To prove a claim of intentional or negligent infliction of emotional distress, a plaintiff must demonstrate that: “(1) the conduct by defendant was extreme and outrageous; (2) the defendant either intended to cause emotional distress or recklessly disregarded the near certainty that such distress would result from his conduct; and (3) severe emotional distress actually resulted from the defendant's conduct.” Bodett v. CoxCom, Inc., 366 F.3d 736, 746 (9th Cir. 2004) (cleaned up). Plaintiff does not allege which Defendant the claim is against, who delivered the alleged letters, or what these letters said to cause his stress. BANA points out that most of the complaints relate to the foreclosure and that BANA was not involved in the foreclosure. The Court agrees and therefore finds Plaintiff has failed to state a claim for intentional or negligent infliction of emotional distress.
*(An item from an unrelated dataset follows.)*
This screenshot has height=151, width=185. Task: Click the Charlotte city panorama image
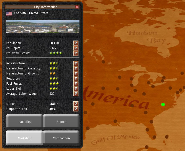pos(43,27)
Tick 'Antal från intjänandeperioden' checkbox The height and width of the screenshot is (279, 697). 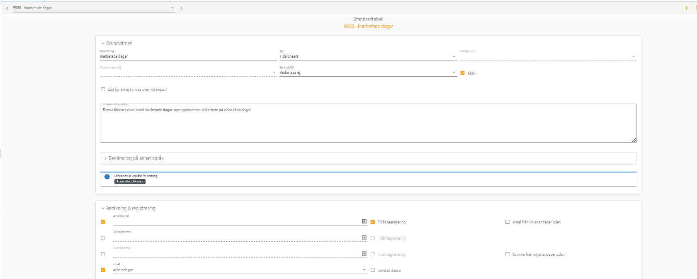point(507,222)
Ivey, 673 F.2d at 268. Count VIII will be dismissed.
IV. LEAVE TO AMEND
“[A] district court should grant leave to amend even if no request to amend the pleading was made, unless it determines that the pleading could not possibly be cured by the allegation of other facts.” Lopez v. Smith, 203 F.3d 1122, 1127 (9th Cir. 2000) (cleaned up). In this case, Plaintiff has not requested leave to amend, and the Court finds that leave to amend would be futile. Plaintiff has now had three opportunities to state his claims. Plaintiff was given direction by the Court about how to accurately state a claim and has failed to make any substantial modifications. Plaintiff also continues to base his allegations on Department of Justice investigations that have nothing to do with his case. Therefore, BANA's motion will be granted, and Plaintiff will not be given leave to amend.
V. CONCLUSION
Accordingly,
IT IS HEREBY ORDERED granting Defendant Bank of America N.A.'s Motion to Dismiss Plaintiff 's Second Amended Complaint (Doc. 81). Plaintiff's claims will be dismissed with prejudice.
IT IS FURTHER ORDERED directing the Clerk of Court to enter judgment in accordance with this Order and terminate the case.